Fig. 16. Wellbore temperature versus time curve.

6. Conclusion (1) Similar to the wellbore flow in oil and gas production, the wellbore pressure and temperature gradually decrease from the bottom to the top of the well in the CO2 flowback process. The pressure varies linearly with the depth of the well, and the temperature changes nonlinearly. (2) Under small flow rate conditions, flow rate changes have little effect on wellbore pressure and have an impact on wellbore temperature. Under large flow rate conditions, flow rate has an effect on pressure and temperature. As the flow rate increases, the wellbore temperature is reduced, because the pressure is gradually reduced from the bottom to the top of the well. Due to the expansion of the CO2 fluid, the fluid absorbs heat, resulting in a decrease in temperature. (3) Larger tubing size can have larger heat transfer area.

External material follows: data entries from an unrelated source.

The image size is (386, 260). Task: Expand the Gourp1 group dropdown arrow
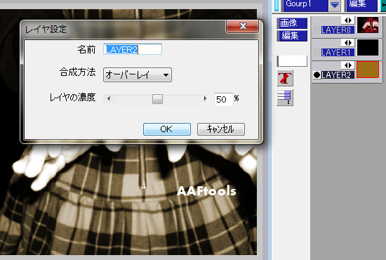[x=334, y=6]
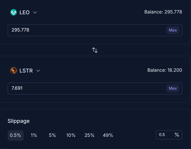Click the LSTR balance 18.200 text
The image size is (191, 149).
(165, 70)
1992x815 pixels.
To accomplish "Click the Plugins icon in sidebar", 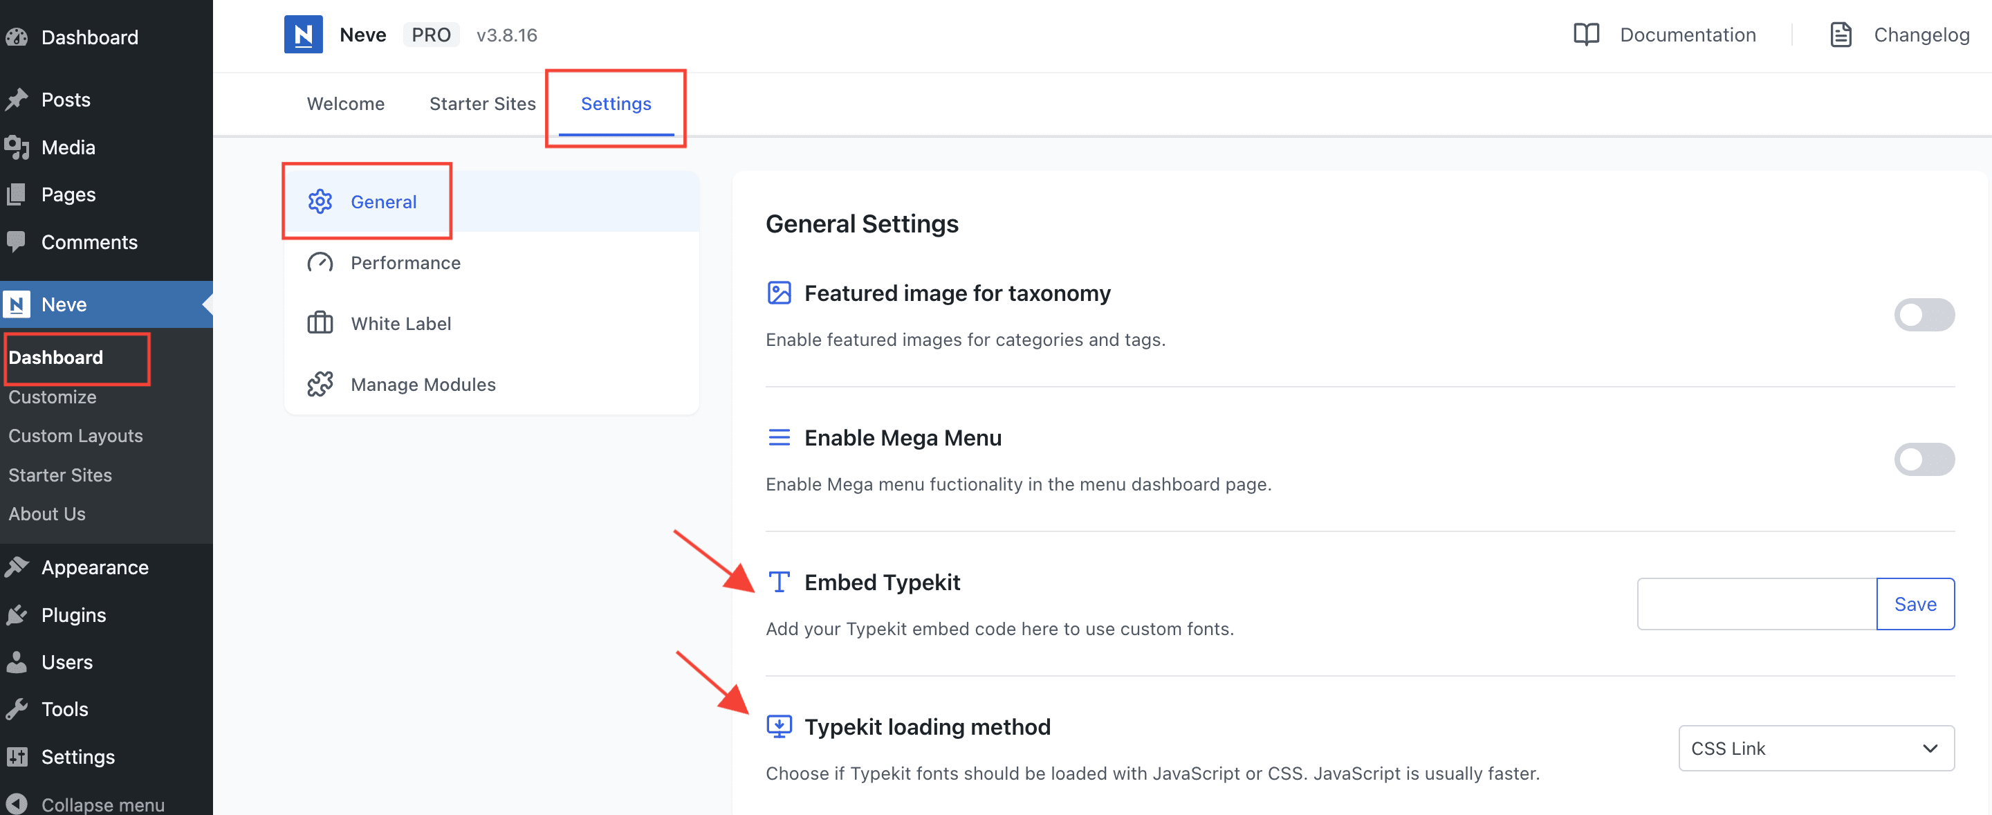I will [16, 615].
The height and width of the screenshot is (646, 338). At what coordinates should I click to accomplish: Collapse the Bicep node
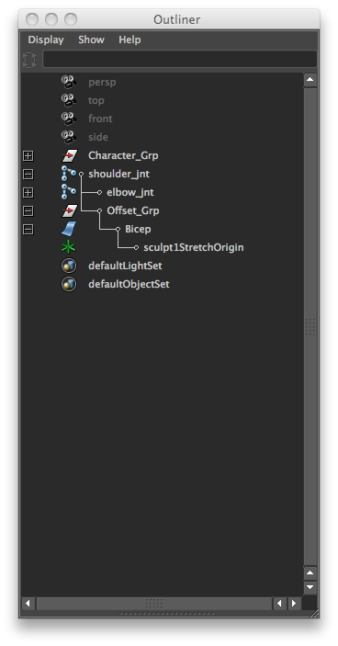(x=28, y=229)

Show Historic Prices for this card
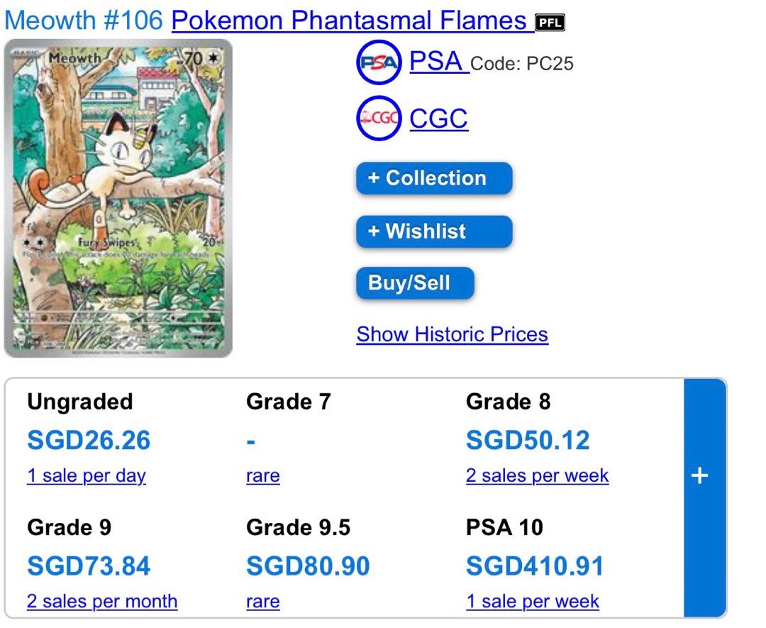coord(452,334)
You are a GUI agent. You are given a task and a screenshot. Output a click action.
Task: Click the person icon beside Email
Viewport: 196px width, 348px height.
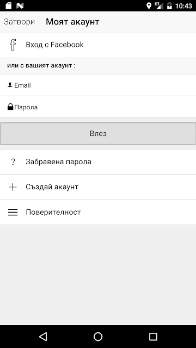point(10,85)
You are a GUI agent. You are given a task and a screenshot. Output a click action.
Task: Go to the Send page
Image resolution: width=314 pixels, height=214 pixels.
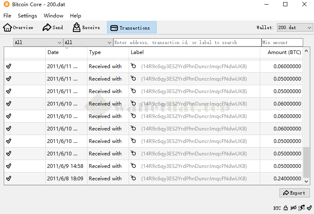click(53, 27)
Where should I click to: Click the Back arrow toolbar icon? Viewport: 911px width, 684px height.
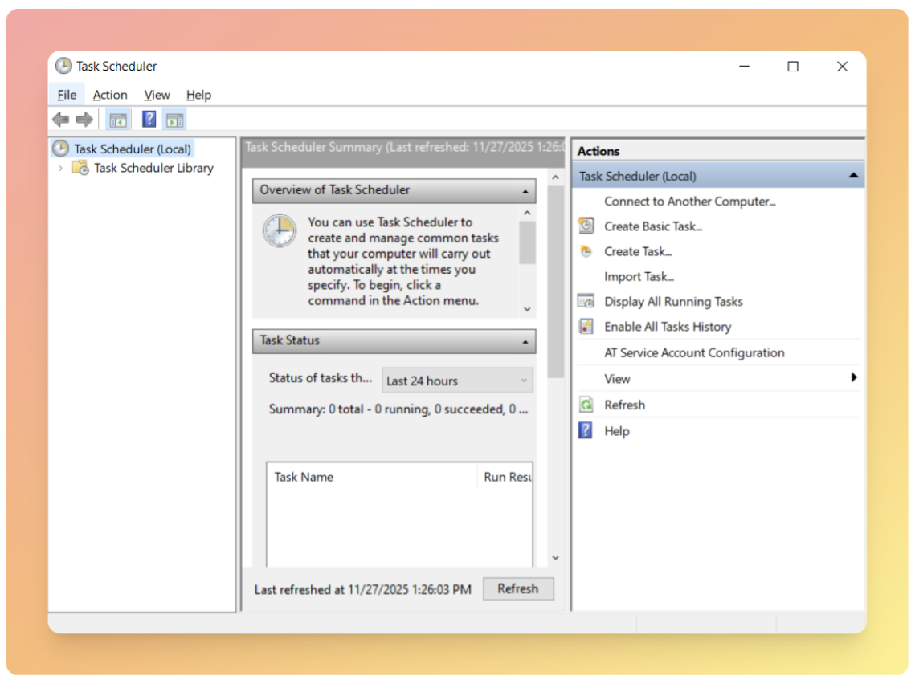point(60,120)
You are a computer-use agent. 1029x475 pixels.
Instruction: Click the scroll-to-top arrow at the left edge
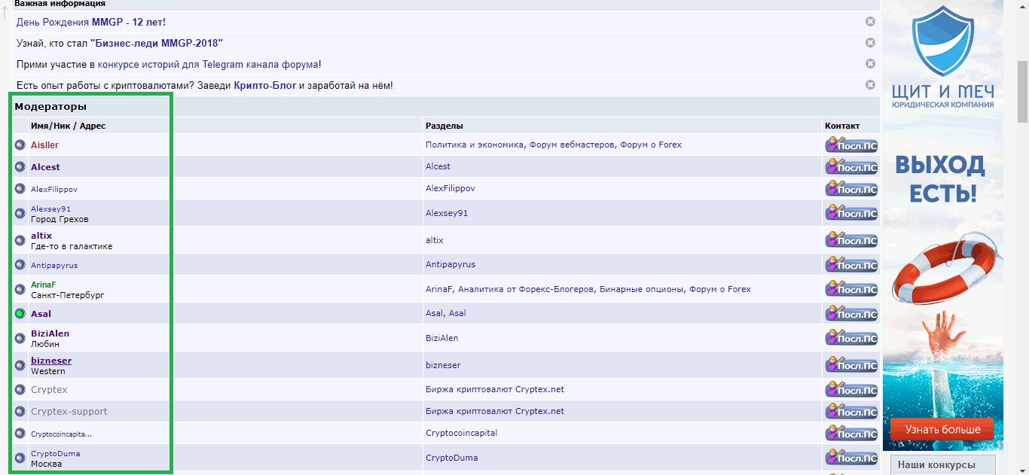5,13
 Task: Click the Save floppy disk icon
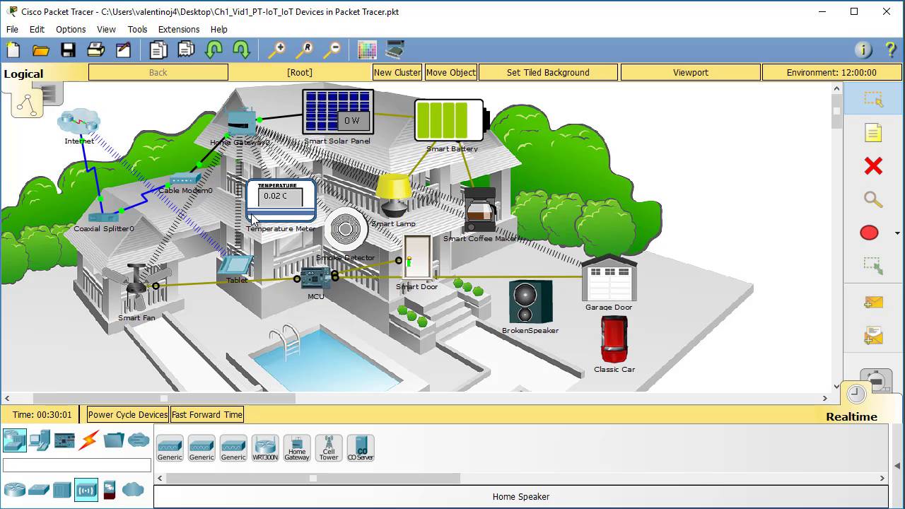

Thus, the influence on the temperature and pressure of the wellbore gradually becomes larger. The pressure and temperature of the small-sized tubing are lower than the pressure and temperature of the large-sized tubing. In the field application, the use of a small-sized tubing can significantly reduce the pressure and temperature of the wellbore. (4) The greater the formation pressure gradient is, the higher the overall temperature and pressure of the wellbore become, and the more the wellbore temperature curve deviates from the formation temperature curve. The geothermal gradient will directly affect the wellbore temperature and further the pressure, due to changes in CO2 temperature, which will affect CO2 density, viscosity and other parameters. (5) The discharge time has almost no effect on the wellbore pressure, and has a slight influence on the wellbore temperature. As the discharge time increases, the wellbore temperature increases slightly. Conflict of interest The authors declare that there no conflicts of interest.